The Twins were Minnesota’s only major league team at the time — the Minneapolis Lakers basketball team had left for L.A two years earlier, and the Vikings wouldn’t arrive until September. We 8-year-olds didn’t know squat about playing baseball, but we knew we had a big-league ball club and the bonus was that it came with an established star player — Harmon Killebrew.

Harmon was never flashy, never cocky, never sexy. He and Minnesota were a perfect fit.

He was also not particularly large in stature, although he seemed like it to us kids. At 5’11″ and a bit over 200 pounds, other big hitters towered over him in old photos. But his stocky frame and muscular legs, coupled with a memorable extension when he swung the bat, turned out to be a perfect combination for hitting a baseball a long distance. He was a power hitter, period. He even later admitted that he never paid much attention to his batting average. He drew a lot of walks and also struck out a lot, but he also gave us plenty of thrills.

Possibly the oddest tribute in sports is the stadium seat that hangs high on a wall above the “Log Chute” ride inside the Mall of America in Bloomington. The mall was built over the old Met Stadium site. The lone seat marks the approximate landing spot of his longest home run at the Met, estimated at 522 feet.

Harmon’s greatest attribute was not his ability to play baseball, however. When you listen to all the tributes to him over the coming days, I guarantee you will not hear a single one that doesn’t mention his character — who he was as a person. Of course it was a different era, and sports stars hadn’t yet become the rich, ungrateful, “don’t-give-crap-about-being-a-role-model” jerks that seem all too prevalent today. But even in those innocent early ’60s, we all knew Harmon was someone special, someone we could look up to, to emulate. He might strike out with the bases loaded now and then, but he would never let us down. And he never did.

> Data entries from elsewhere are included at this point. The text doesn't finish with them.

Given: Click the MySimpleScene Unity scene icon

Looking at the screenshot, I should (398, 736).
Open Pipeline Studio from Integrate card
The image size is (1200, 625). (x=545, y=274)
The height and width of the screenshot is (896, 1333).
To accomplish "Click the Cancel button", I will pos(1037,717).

Twins baseball was a big part of my life in elementary school, and Harmon was the biggest Twins star. To be honest, I had a lot of “favorite players” in those earlier years — Tony Oliva, Bob Allison, Zoilo Versailles, and a little later, Rod Carew. I remember trying to start a Lennie Green fan club during that first season. But Harmon was who I imagined I was when I was at the plate.

Ossie Bluege, who scouted and signed Harmon Killebrew for Washington in 1954, awarded Killebrew an inscribed plaque commemorating his 500th home run.
Photo by Peter Hohn/Courtesy of the Minnesota Historical Society
Ossie Bluege, who scouted and signed Harmon Killebrew for Washington in 1954, awarded Killebrew an inscribed plaque commemorating his 500th home run.

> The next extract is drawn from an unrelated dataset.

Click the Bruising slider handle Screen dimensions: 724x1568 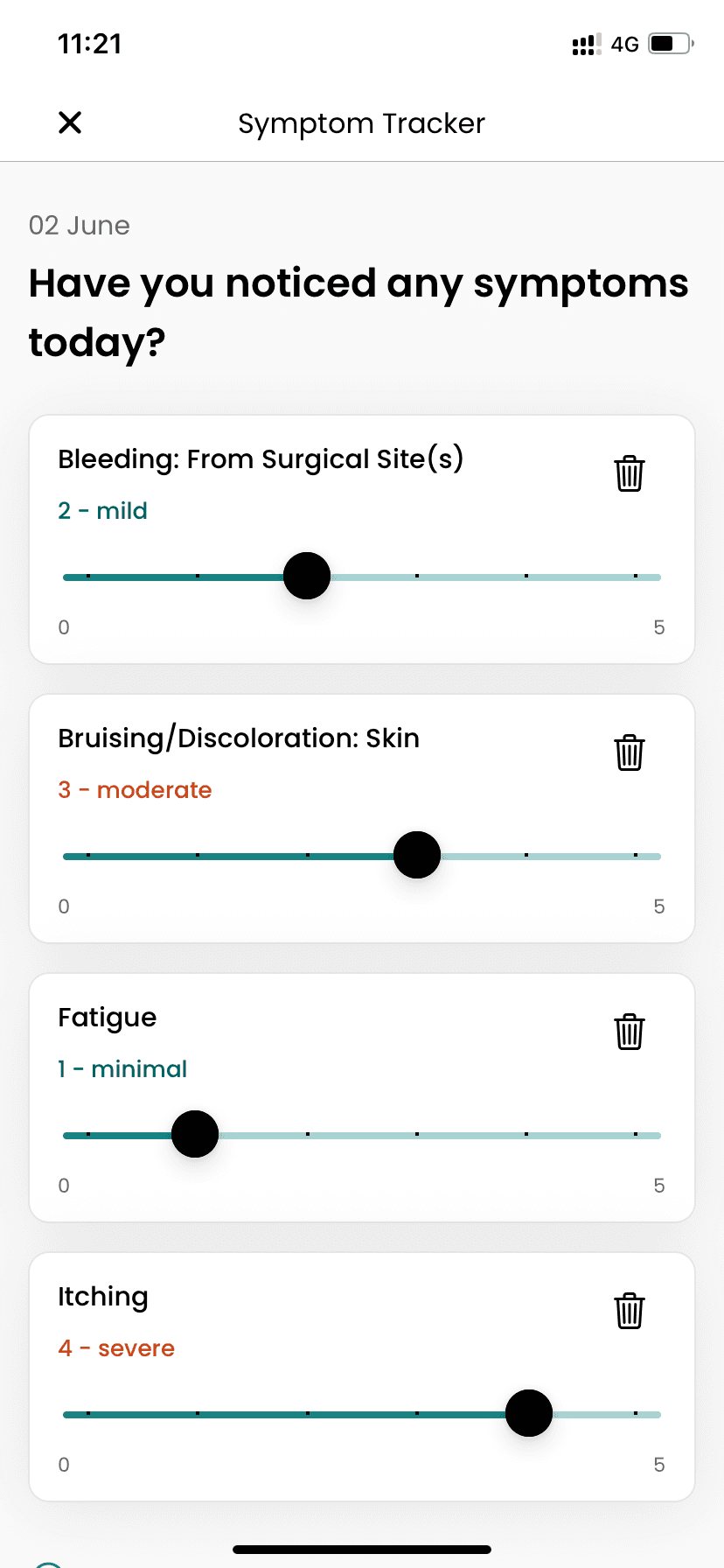click(417, 855)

In recent years, Harmon showed us all how to grow older. He did it by staying busy, making himself useful, and teaching younger people to care about the sport he loved so much. He mentored younger Twins players — who are too young to remember his playing days — and became their hero, too. I watched the sports on a local news channel Tuesday night and they showed a press conference with a bunch of former Twins. Teary-eyed Hall of Fame St. Paul boy Paul Molitor said, “I picked the right guy to be my hero.” Jack Morris was completely choked up and said that it was Harmon’s quiet strength and kindness that he will remember. The TV sports reporter, who is about my age, concluded with, “He was my childhood. He was our superstar.”

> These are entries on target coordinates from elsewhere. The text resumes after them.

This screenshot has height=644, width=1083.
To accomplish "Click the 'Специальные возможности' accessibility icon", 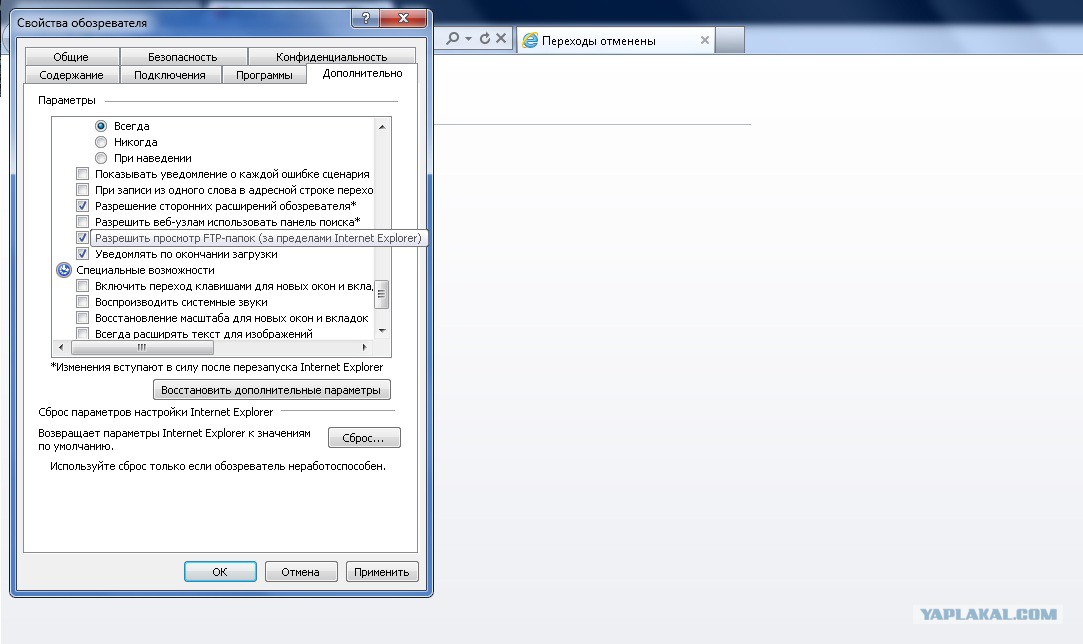I will click(x=64, y=270).
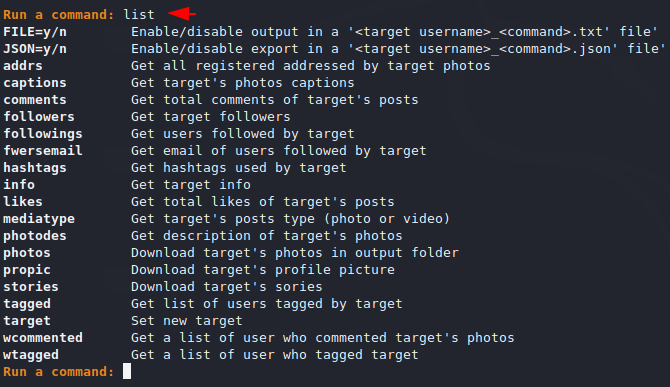
Task: Click the typed 'list' command at top
Action: coord(139,15)
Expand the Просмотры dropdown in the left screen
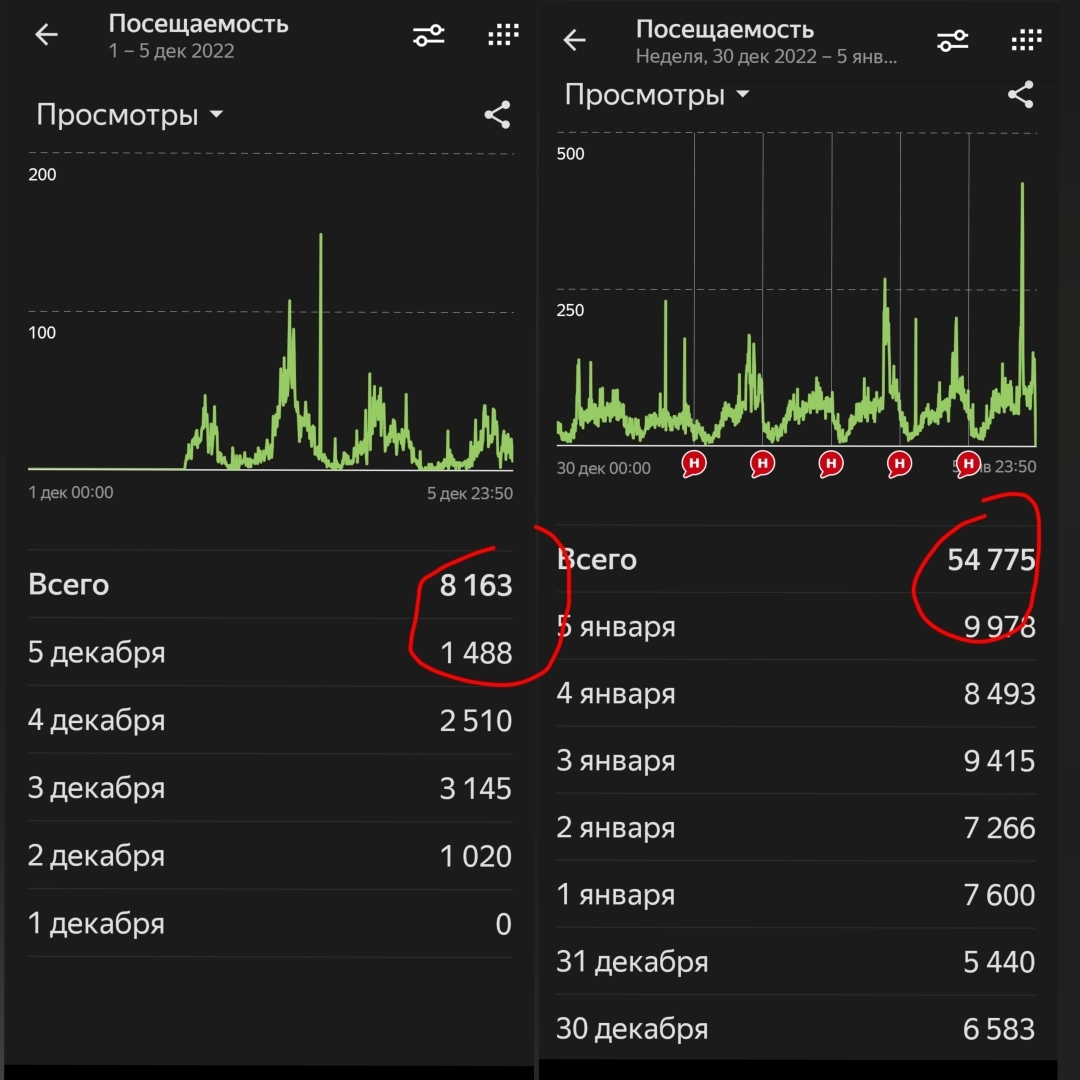This screenshot has width=1080, height=1080. [x=130, y=115]
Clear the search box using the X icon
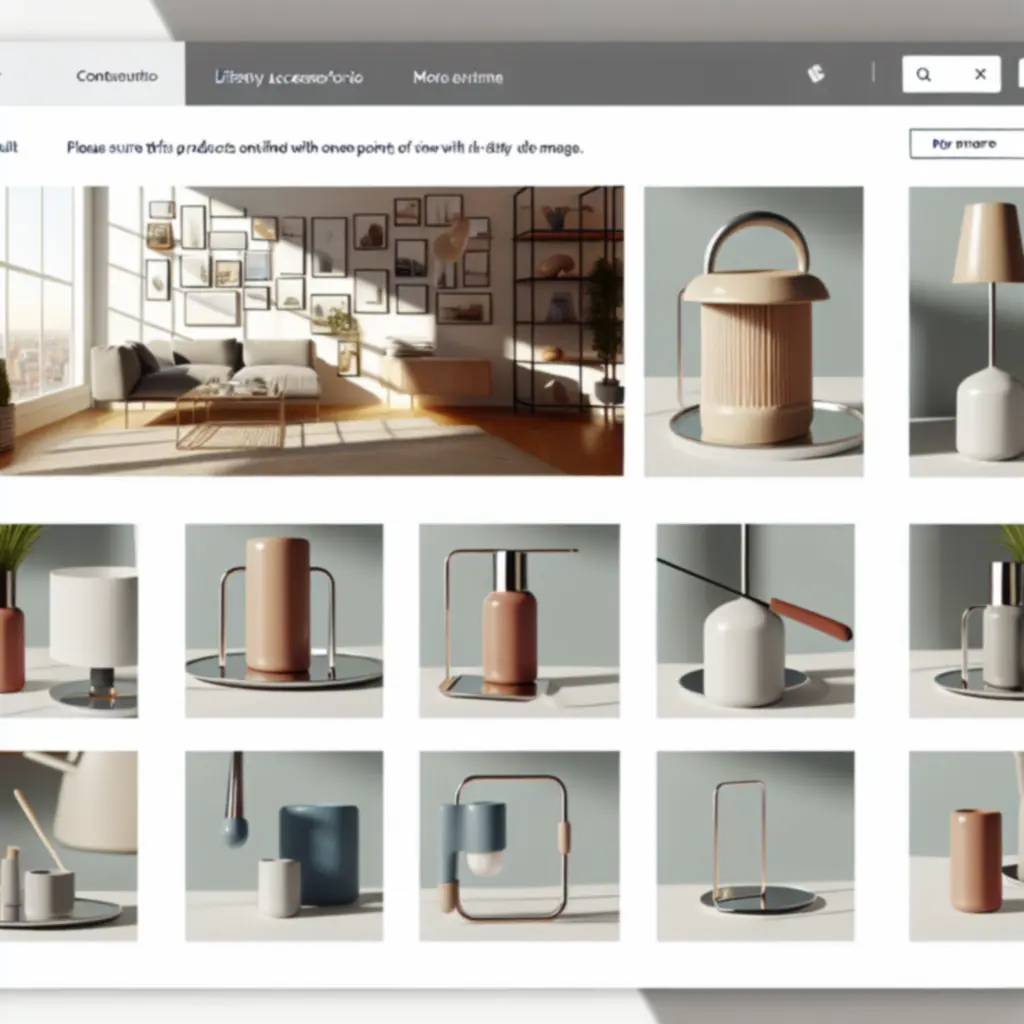The image size is (1024, 1024). tap(978, 73)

In the past few weeks and months, Harmon also showed us how to die. His straightforward, three-paragraph statement just last week began with this sentence, “It is with profound sadness that I share with you that my continued battle with esophageal cancer is coming to an end.” No sugar coating, no false hope, just the truth.

Let the tributes roll in. Harmon deserves all of them.

An aging Mickey Mantle once said something like, “Ah, to be 25 again and the star of the Yankees.” I say, “Ah, to be 8 again and pretending to be Harmon Killebrew.”

Steve Date is a teacher in the Minneapolis Public Schools and a part-time video journalist and documentary filmmaker who frequently contributes to MinnPost. He wrote this for his blog, Trying to Pay Attention.